Purchase Process

How to identify if a supplier works with subcontractors

How to identify if the factory works with subcontractors by the Quality Control Blog

When subcontractors are involved in the production of an order, the quality control of the goods tends to be more complex and the buyer should be prepared. The supplier may be reluctant to indicate if he certainly works with subcontractors; therefore, buyers should find and utilize techniques to identify it by themselves. How to identify if a supplier works with subcontractors?

Why a supplier works with subcontractors?

The subcontractors are usually factories without export licensing, colluding with bigger factories holding the export license. They normally guarantee to the main supplier:

  • Price competitiveness (higher margin for the main supplier)
  • Fast manufacturing during peak seasons
  • Bigger production capacities for big orders

Subcontractors are usually small factories who don’t respect the standards required to export. Their production know-how and quality management system are limited, or nonexistent altogether, which explains why suppliers are hiding the fact they work with subcontractors.

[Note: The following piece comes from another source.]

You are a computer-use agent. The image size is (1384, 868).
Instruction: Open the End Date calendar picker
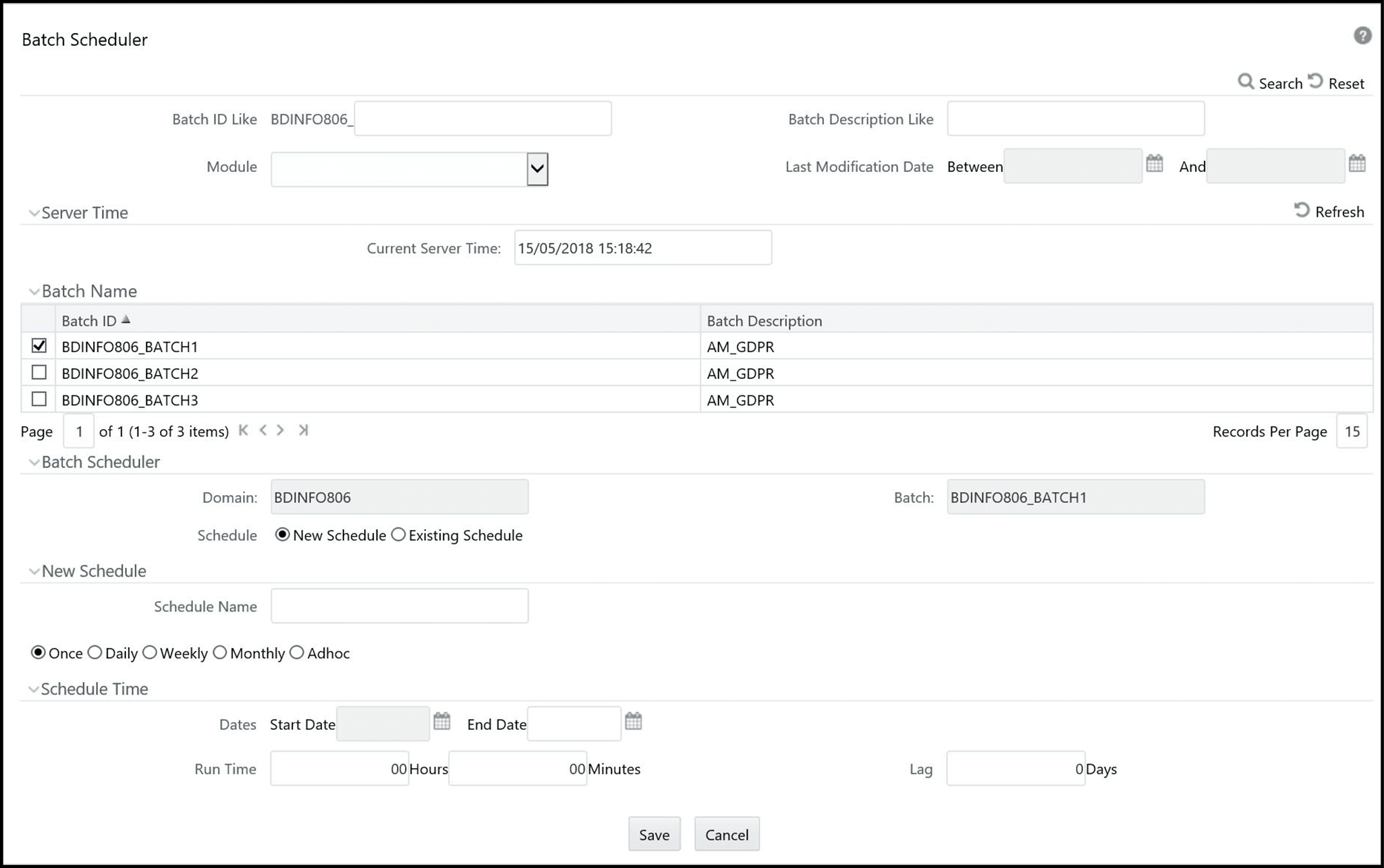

How to identify if a supplier works with subcontractors

Factory audit

During a factory audit, a specific question related to the use of subcontractors is asked. If the supplier is honest, he will already declare that he has previously used or is presently using subcontractors.

In case his answer is negative, the factory audit includes a check related to the factory manufacturing equipment, production lines, and production capacity. These three pieces of information combined should be intelligible otherwise there could be subcontractors involved or the supplier will be unable to comply with the deadlines.

Inspections at different stages

Performing inspections at different stages of the production process also helps to identify the presence of subcontractors.

  • If the factory has only one part of the raw material it may be because the rest has been delivered somewhere else.
  • If during a production inspection, the quantity produced is less than what was supposed to be based on the daily production speed previously agreed upon, then it may mean that the rest is manufactured elsewhere.
  • If some finished goods arrive at the factory the day of the inspection, then a subcontractor involved!

And you: how do you identify if your factory works with subcontractors?